Bill to Support East LA Cityhood Gaining In Senate

By EGP News Service

A bill to help fund a study to determine if unincorporated East Los Angeles has enough financial resources to operate as an independent city passed out of the Senate Appropriations Committee on Monday by a vote of 7-2 and is headed to the Senate Floor, according to a statement from the office of Assembly Majority Leader Charles Calderon.

The bill, AB 711, is co-authored by Calderon (D-East Los Angeles) and Sen. Gloria Romero, who also represents East L.A.

Calling the bill “critical” to East Los Angeles Cityhood, Calderon said if approved, AB 711 would advance a loan of $45,000 from the California Main Street Program to help pay for the Comprehensive Fiscal Analysis required in the incorporation process. Cityhood supporters have already raised the rest of the funds needed for the $135,000 study, according to Calderon’s written statement.

East Los Angeles residents kick-off petitan gathering campaign at July 4th, 2008 rally. (EGP Archives)

East Los Angeles residents kick-off petitan gathering campaign at July 4th, 2008 rally. (EGP Archives)

The Los Angeles Local Agency Formation Commission (LA LAFCO) has contracted with a consultant to conduct the analysis, the cost of which must be borne by the proponents of incorporation.
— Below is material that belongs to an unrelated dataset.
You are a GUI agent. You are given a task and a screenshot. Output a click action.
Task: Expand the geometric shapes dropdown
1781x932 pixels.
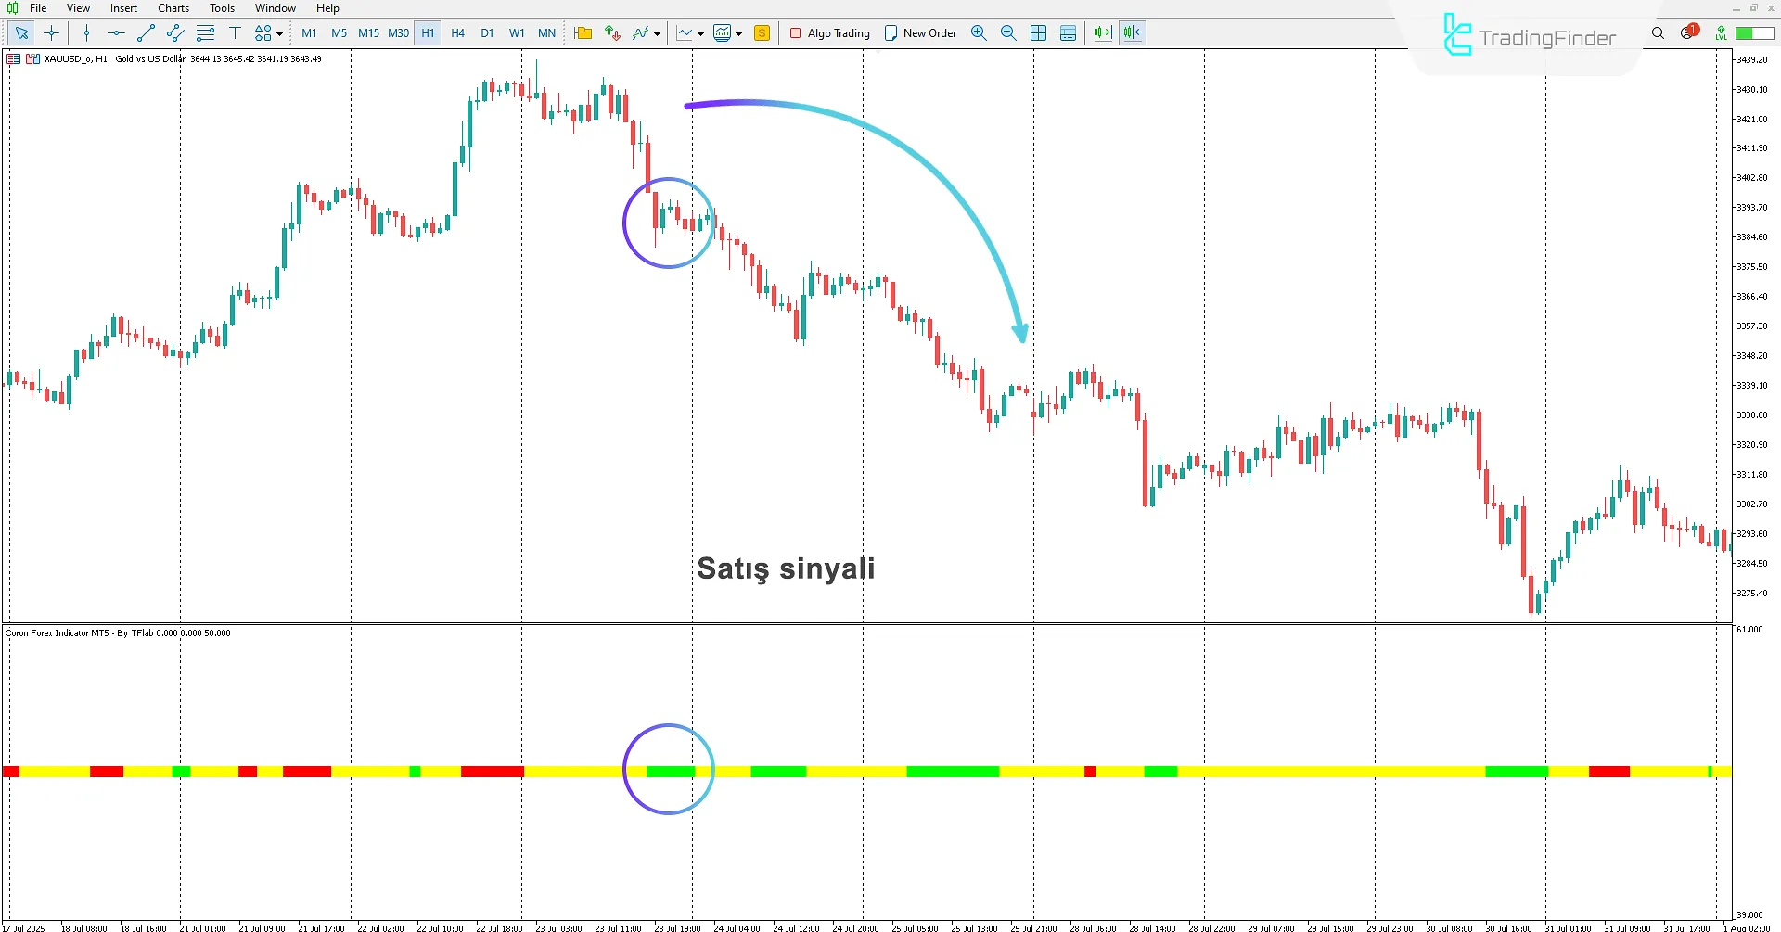click(278, 32)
LA LAFCO has already given Cityhood supporters several extensions to pay for the study, with April 29 being the final deadline. The loan would have to be repaid within two years of the incorporation of the City of East Los Angeles, according to Calderon.
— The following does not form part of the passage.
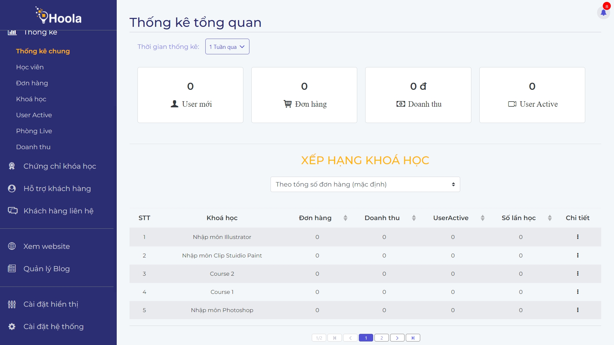Sort table by Số lần học column
This screenshot has width=614, height=345.
click(550, 218)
“With the passage of this bill out of Committee, the East Los Angeles community is closer to cityhood than it has ever been since this effort started 50 years ago,” says Calderon.
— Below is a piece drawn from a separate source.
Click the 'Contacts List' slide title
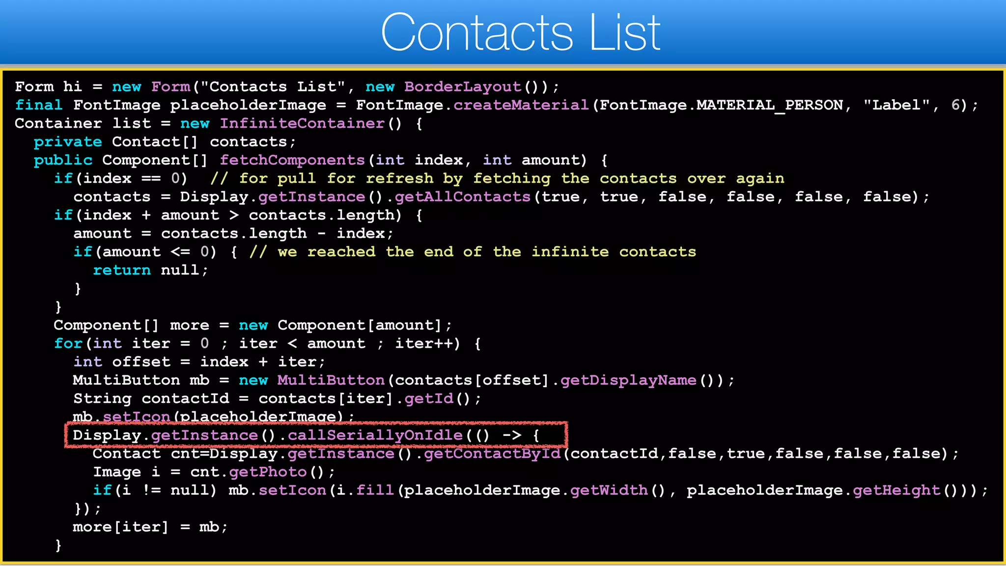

The financial analysis will examine whether there are enough local resources and revenue, namely fees and taxes to support community services such as police, fire, street repairs, trash pick up and the likes. LAFCO, which regulates boundary change proposals such as Cityhood, will use the study to determine if the issue should go to the voters for consideration. Key to the findings will be whether the new city could survive financially if no longer solely under county jurisdiction, without diminishing services to local residents and businesses.

The current Cityhood drive has been underway since 2007. In January 2008, LA LAFCO certified that proponents of the effort had solicited a “sufficient” number of signatures from registered voters to move forward with the fiscal analysis or study, the next step before the issue can go to voters. If incorporated, East Los Angeles would be the 10th largest city in the County.

“Cityhood has been a long time coming for East Los Angeles and this study is critical to moving forward,” said Romero. “East Los Angeles is recognized across the United States as the corazon of the Latino community. It’s time for it to have the power to determine its own future.”